6. What does it happen if CellRanger does not properly trim all non-genomic sequences (adapters) from the reads?
This might be an issue and could increase the number of false positive calls in the final call set. If this is the case, you can use the parameters --n_trim NUMER_OF_BASES_TO_IGNORE in Step1 (SplitBamCellTypes.py) to ignore the first and last bases of each read. In addition, when running the CellRanger count tool, provide the –-chemistry parameter as precisely as possible. It will help to remove these non-desired regions.

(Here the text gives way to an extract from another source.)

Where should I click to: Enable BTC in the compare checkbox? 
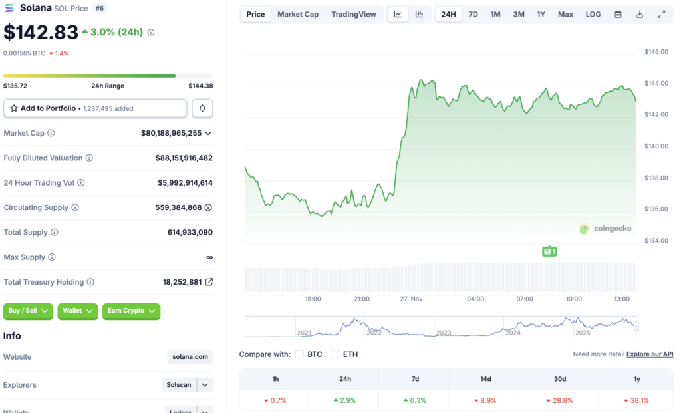[x=299, y=354]
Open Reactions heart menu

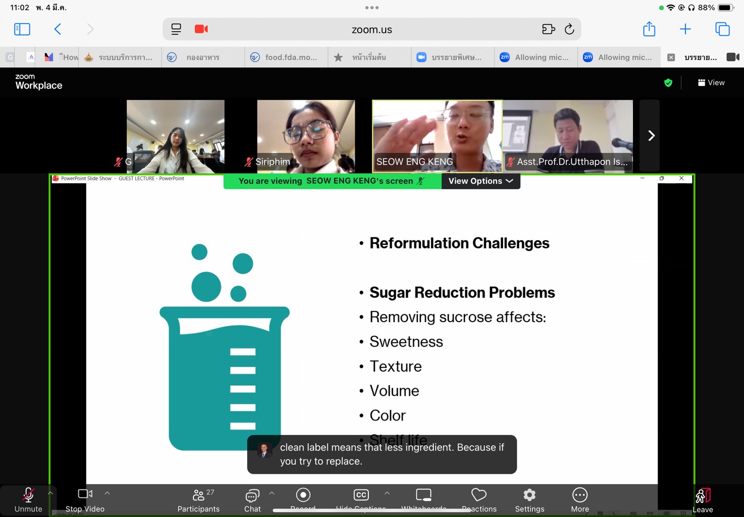479,500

This script provides base count and allele information for all cells with reads covering each variant site. By default, all cells (mutated and non-mutated) will be present in the output file (see --alt_flag parameter to change it). However, it is important to understand the meaning of each one of the columns of this output file to properly interpret these results. Here a short description:
| Column | Description |
|---|---|
| #CHROM | Chromosome carrying the mutation |
| Start | Start genomic coordinate |
| End | End genomic coordinate |
| REF | Reference allele |
| ALT_expected | Alternative allele as described in the input file (--infile) |
| Cell_type_expected | Cell types harbouring the mutation as described in the input file (--infile) |
| Num_cells_expected | Number of expected cells carrying the mutation as described in the input file (--infile) |
| CB | Unique cell barcode analysed |
| Cell_type_observed | Cell type attributed to the analysed CB according to the input metadata file (--meta) |
| Base_observed | Allele observed in this CB |
| Num_reads | Number of reads carrying the Base_observed |
Let's understand this table with an example. Looking at our SComatic example data, we will focus on the variant site chr10-29559501 and the SComatic/example_data/results/SingleCellAlleles/Epithelial_cells.single_cell_genotype.tsv file generated.

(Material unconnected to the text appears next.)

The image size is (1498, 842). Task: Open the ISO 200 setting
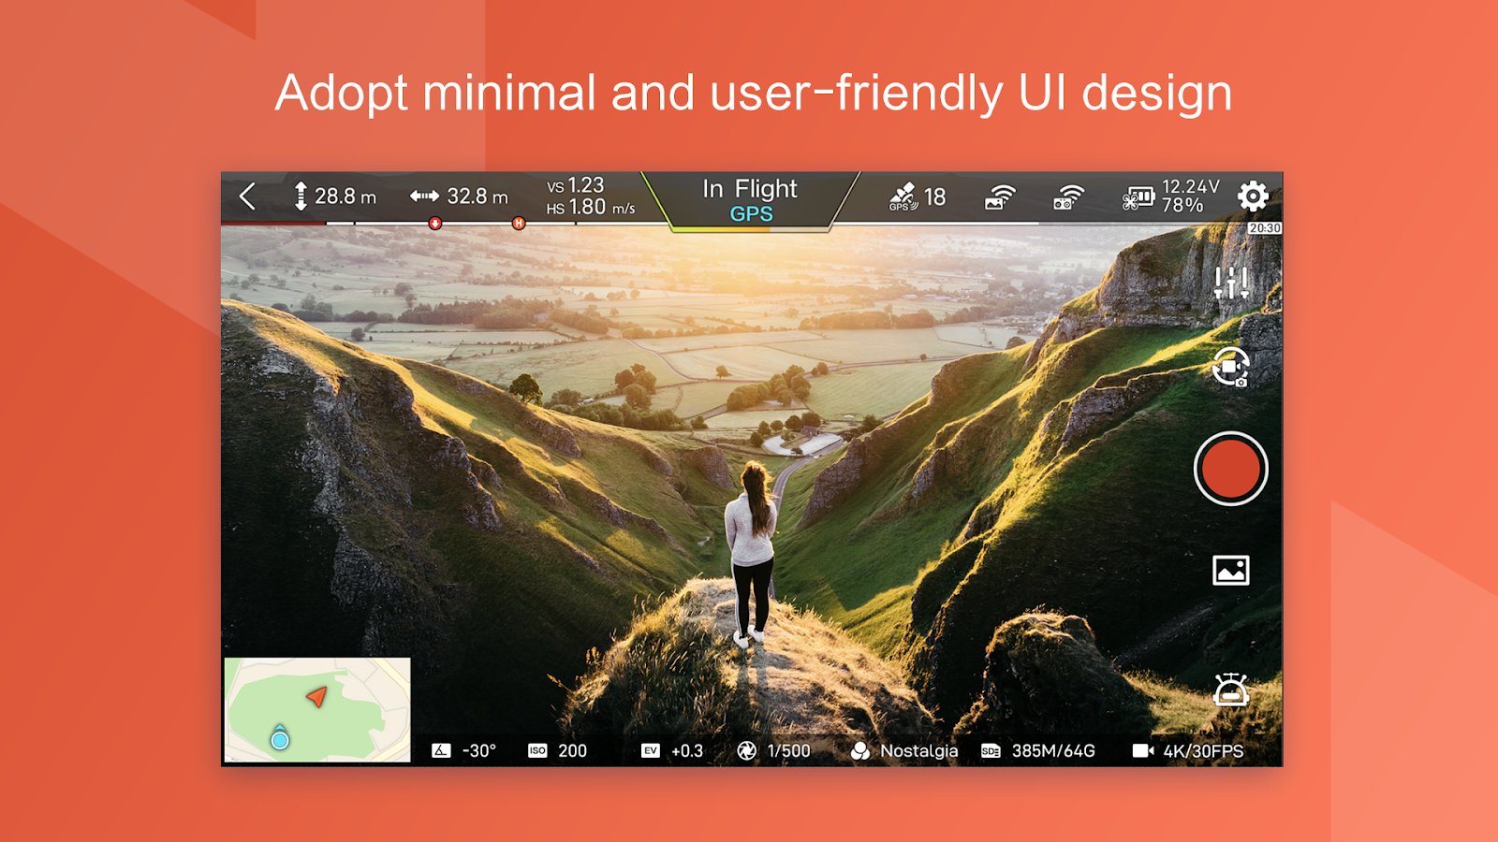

#CHROM Start End REF ALT_expected Cell_type_expected Num_cells_expected CB Cell_type_observed Base_observed Num_reads
chr10 29559501 29559501 A T Epithelial_cells 2 AGTCTTTGTGCATCTA Epithelial_cells A 5
chr10 29559501 29559501 A T Epithelial_cells 2 CCCTCCTAGGCTAGGT Epithelial_cells A 1
chr10 29559501 29559501 A T Epithelial_cells 2 GGGTCTGTCTTGAGGT Epithelial_cells T 2
chr10 29559501 29559501 A T Epithelial_cells 2 GTCCTCAAGGCTCATT Epithelial_cells T 2
chr10 29559501 29559501 A T Epithelial_cells 2 GAGTCCGAGGGTGTTG Epithelial_cells A 2
The columns ALT_expected, Cell_type_expected and Num_cells_expected correspond to the values observed in the --infile Example.calling.step2.pass.tsv, so they represent the calls at cell type resolution.
In contrast, the columns CB, Cell_type_observed, Base_observed and Num_reads correspond to the allele observations at unique cell resolution when interrogating the bam files.
Each CB can be presented in the output file in as many rows as different alleles are found per cell, although in most cases, we only observed one allele per cell (so one row per unique CB). In order to find the alleles harbouring the called mutation, we have to look for those rows (unique CBs) where ALT_expeced == Base_observed and Cell_type_expected == Cell_type_observed. In general terms, CBs not accomplishing these conditions can be understood as noise or non-mutated cells.
Although this script is designed to be run with the SComatic calls, it can also be run with an external vcf file. As in most of the vcf-based cases we do not know the Cell_type_expected, we cannot check the Cell_type_expected == Cell_type_observed condition. However, we still can check the ALT_expeced == Base_observed condition.